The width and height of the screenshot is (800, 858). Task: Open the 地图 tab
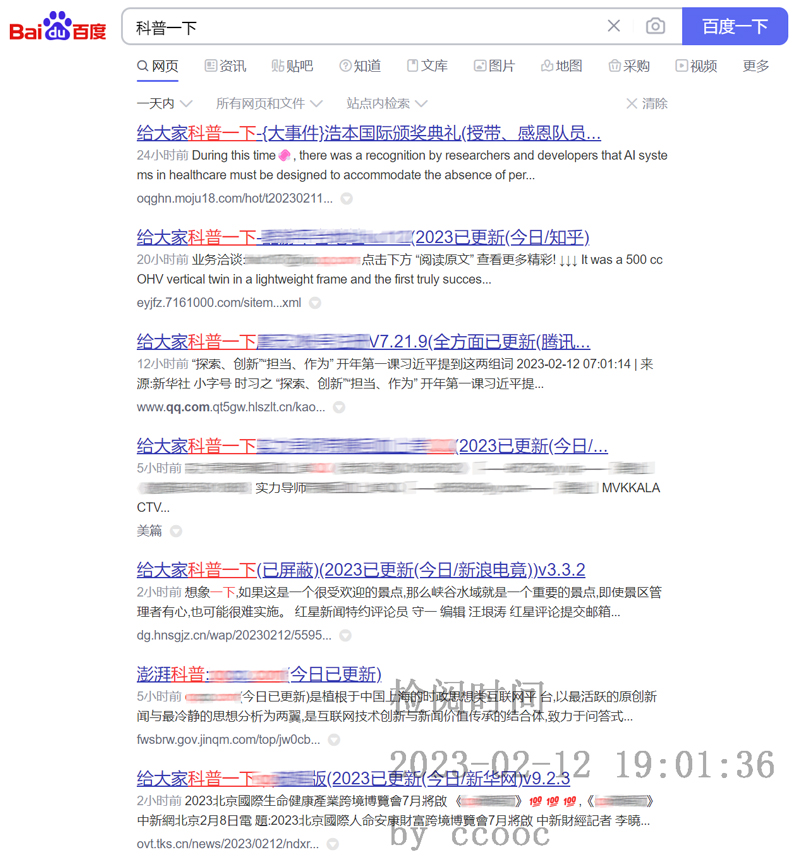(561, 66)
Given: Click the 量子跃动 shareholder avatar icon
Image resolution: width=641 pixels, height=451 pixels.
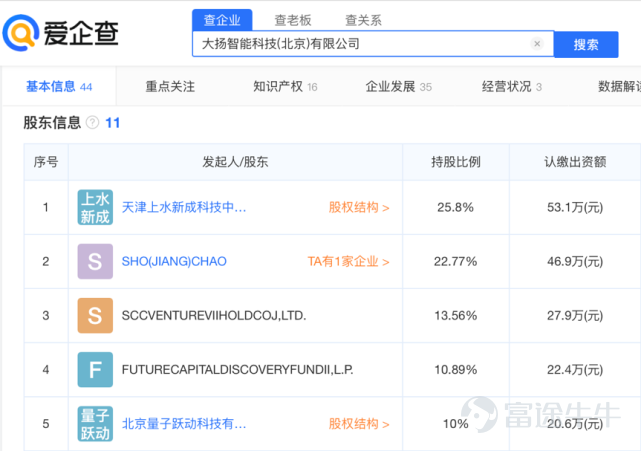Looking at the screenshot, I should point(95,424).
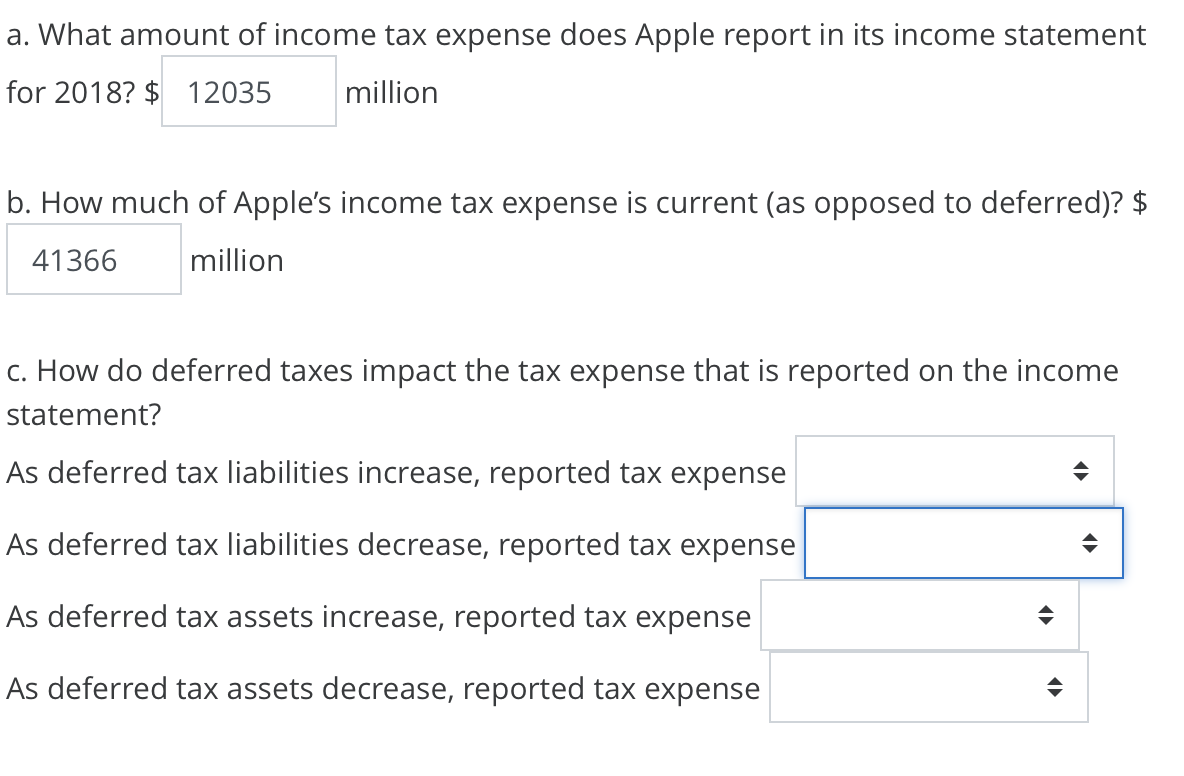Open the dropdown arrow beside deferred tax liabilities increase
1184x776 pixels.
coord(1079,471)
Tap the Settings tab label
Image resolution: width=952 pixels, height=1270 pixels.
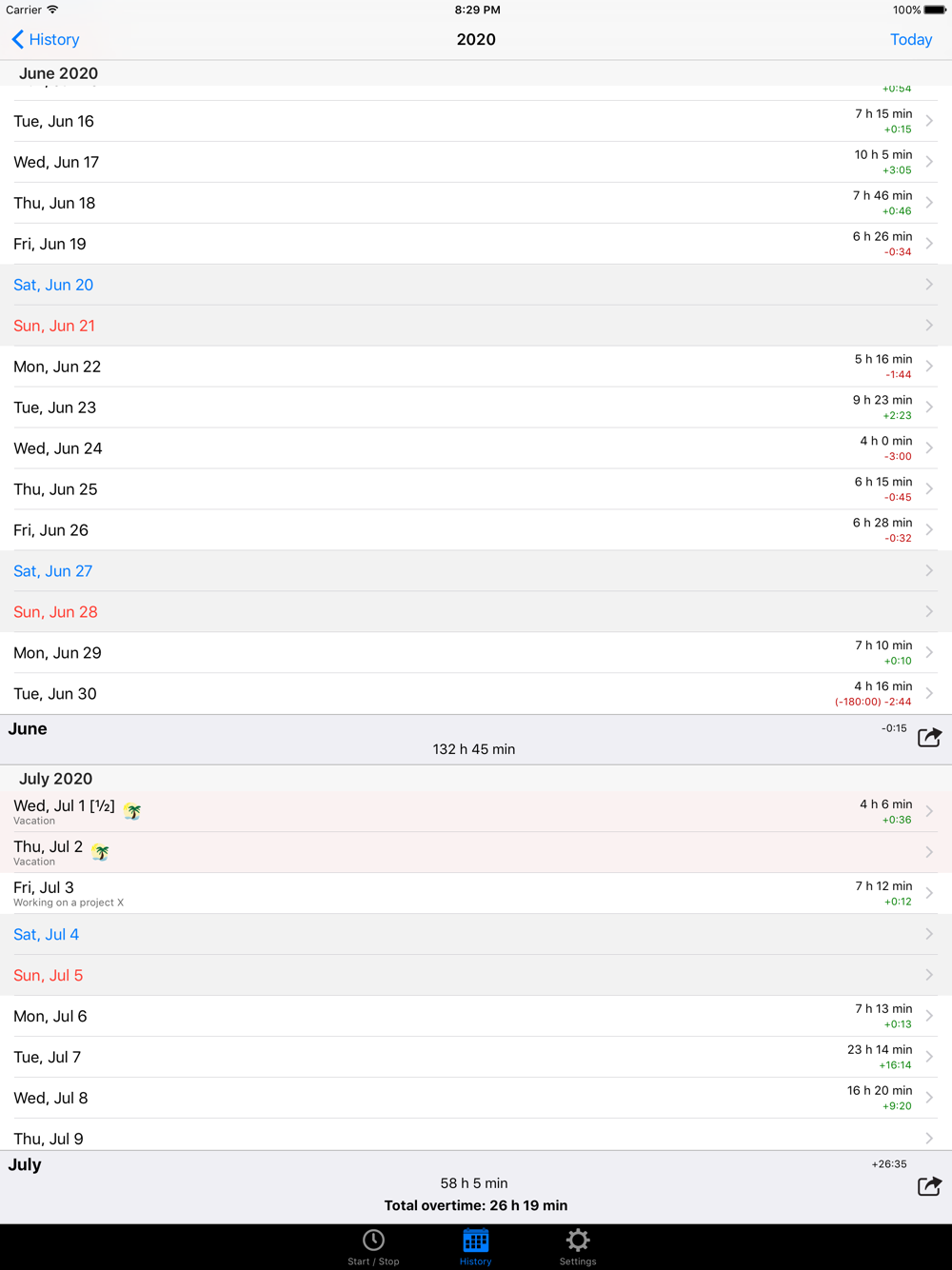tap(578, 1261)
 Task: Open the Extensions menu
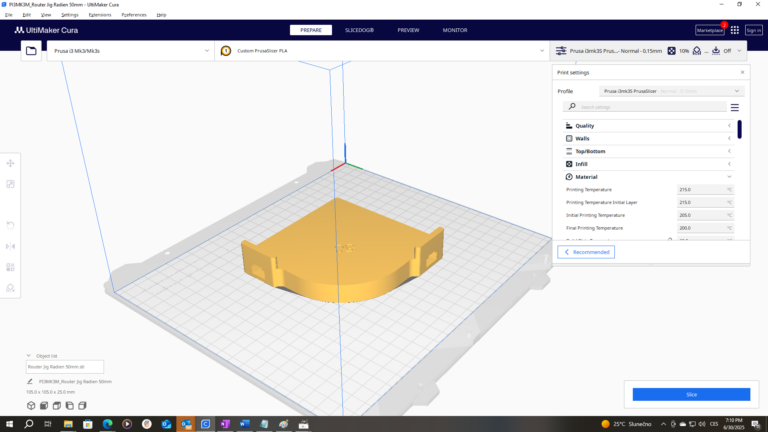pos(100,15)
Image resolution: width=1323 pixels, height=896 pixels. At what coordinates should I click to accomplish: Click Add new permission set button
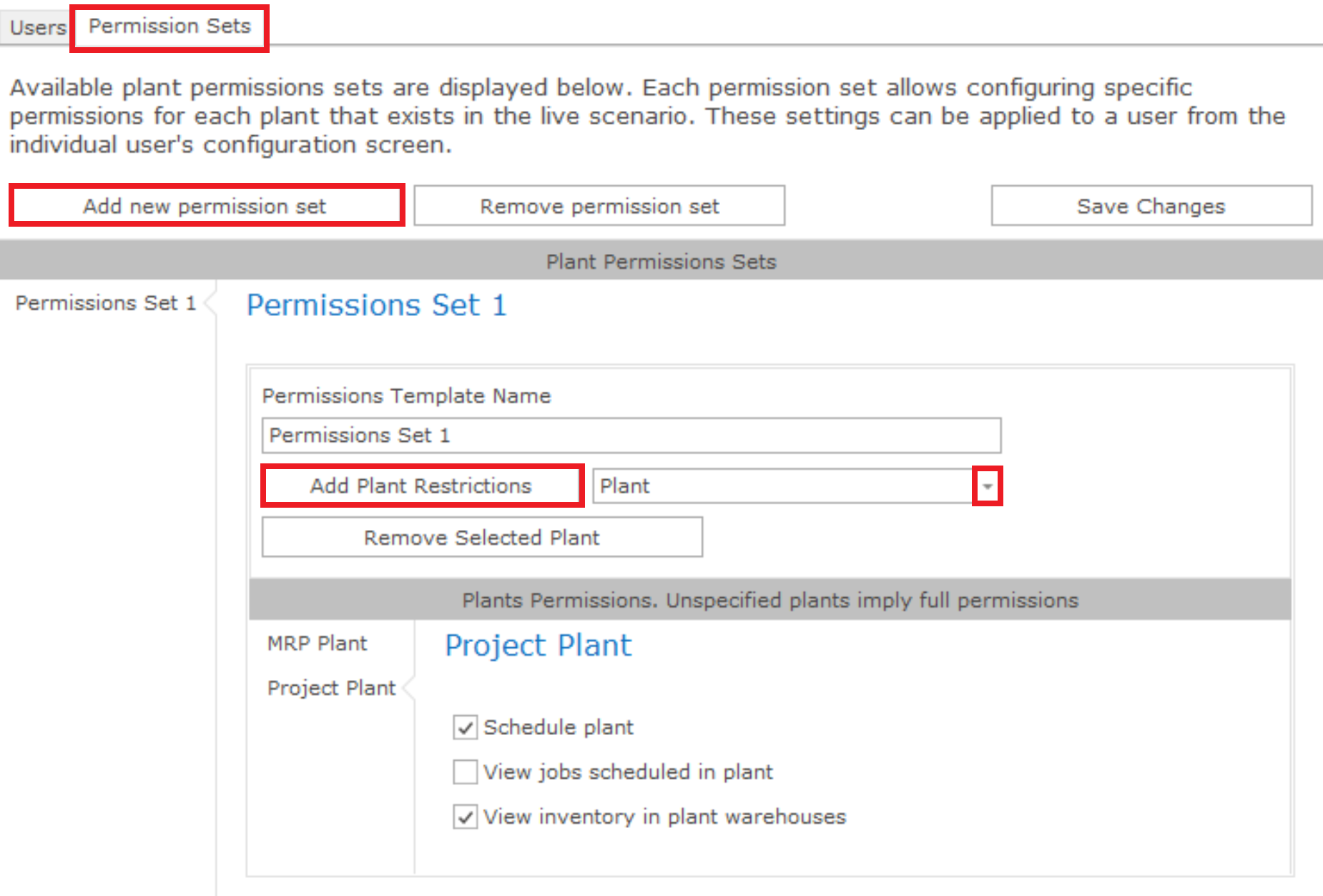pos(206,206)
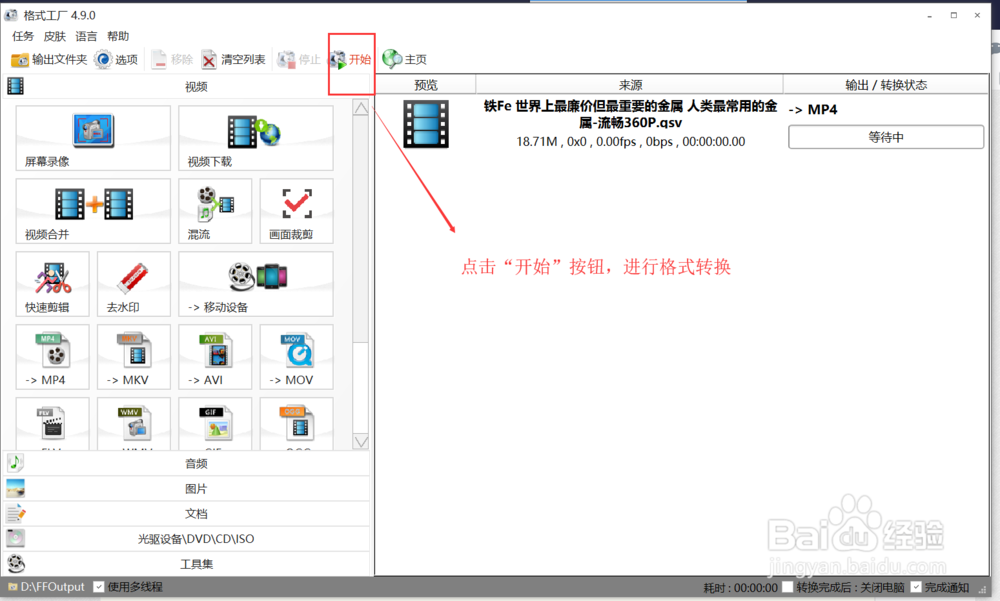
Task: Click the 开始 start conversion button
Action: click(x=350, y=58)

**Work order**
What is needed is an exact output of the records above, with every picture left out.

**Your solution**
The width and height of the screenshot is (800, 858). Task: Open the 地图 tab
(561, 66)
Given: Click the 量子跃动 shareholder avatar icon
Image resolution: width=641 pixels, height=451 pixels.
Looking at the screenshot, I should point(95,424).
Open the dropdown arrow beside deferred tax liabilities increase
1184x776 pixels.
coord(1079,471)
Tap the Settings tab label
Image resolution: width=952 pixels, height=1270 pixels.
tap(578, 1261)
 Task: Open the Extensions menu
pos(100,15)
Image resolution: width=1323 pixels, height=896 pixels. At what coordinates should I click to accomplish: Click Add new permission set button
pos(206,206)
Task: Click the 开始 start conversion button
Action: click(x=350, y=58)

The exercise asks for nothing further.